Non si tratta solo di denaro, ma anche di costi sociali, rapporti di potere fra stati e continenti e ripartizione della ricchezza. E alla VW il consiglio di sorveglianza comincia finalmente a rendersene conto.

La notizia è che il consiglio di fabbrica della Volkswagen ha sfiduciato ufficialmente l’ad Herbert Diess; la presidente Daniela Cavallo ha così di fatto iniziato la procedura che potrebbe portare alla rimozione dell’alto dirigente. D’altronde anche i rapporti di Diess con il consiglio di sorveglianza del gruppo, la struttura che sovrintende alla sua gestione e nella quale i rappresentanti del lavoro e lo stato della Bassa Sassonia hanno la maggioranza, sono difficili da parecchio tempo.
La guida di una società con 675.000 dipendenti e una complessa struttura di azionariato non è mai stata facile, ma si è complicata dopo il Dieselgate del 2015. La decisione di passare a una produzione completamente elettrica implica infatti passaggi che non sono stati universalmente apprezzati, in particolare il presupposto che il nuovo orientamento implichi massicci licenziamenti a causa della minor quantità di parti rispetto ai veicoli con motore a combustione.

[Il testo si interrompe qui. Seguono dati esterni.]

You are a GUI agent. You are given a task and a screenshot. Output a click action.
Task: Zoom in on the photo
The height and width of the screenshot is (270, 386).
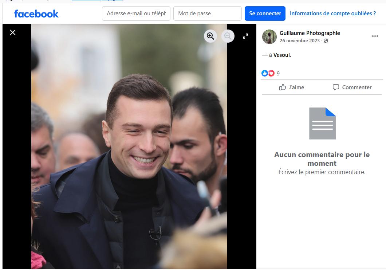tap(210, 36)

Ma con la gestione attuale VW sembra preoccupata unicamente di essere rimasta indietro rispetto ai rivali di minor dimensione, con l’intenzione di intraprendere azioni decisive per assicurarsi una posizione di rilievo rispetto alle aziende che operano negli Stati Uniti e in Cina. A questo proposito la soluzione elettiva sarebbe quella di una revisione industriale accelerata, ma sfortunatamente per Diess i sindacati tedeschi non hanno intenzione di accettare passivamente massicci licenziamenti.
La corrente situazione industriale della filiera elettrica vede la produzione delle batterie, parte più complessa e costosa, spesso esternalizzata ad altre aziende, mentre il lavoro di montaggio in assenza della parte termodinamica semplicemente non richiede lo stesso numero di persone. Un bel vantaggio per le Case, che ipotizzano già minori spese per il personale e un guadagno quasi garantito grazie alle pesanti sovvenzioni dei governi, che consentono di vendere prodotti più costosi.
Tuttavia, il capitale speso solo per arrivare a questo punto è stato a dir poco enorme. Volkswagen ha stanziato circa 16 miliardi di euro per lo sviluppo di “mobilità elettrica, ibridazione e digitalizzazione” entro il 2025. E ulteriori fondi sono stati stanziati per la struttura di ricarica e per il programma di veicoli autonomi.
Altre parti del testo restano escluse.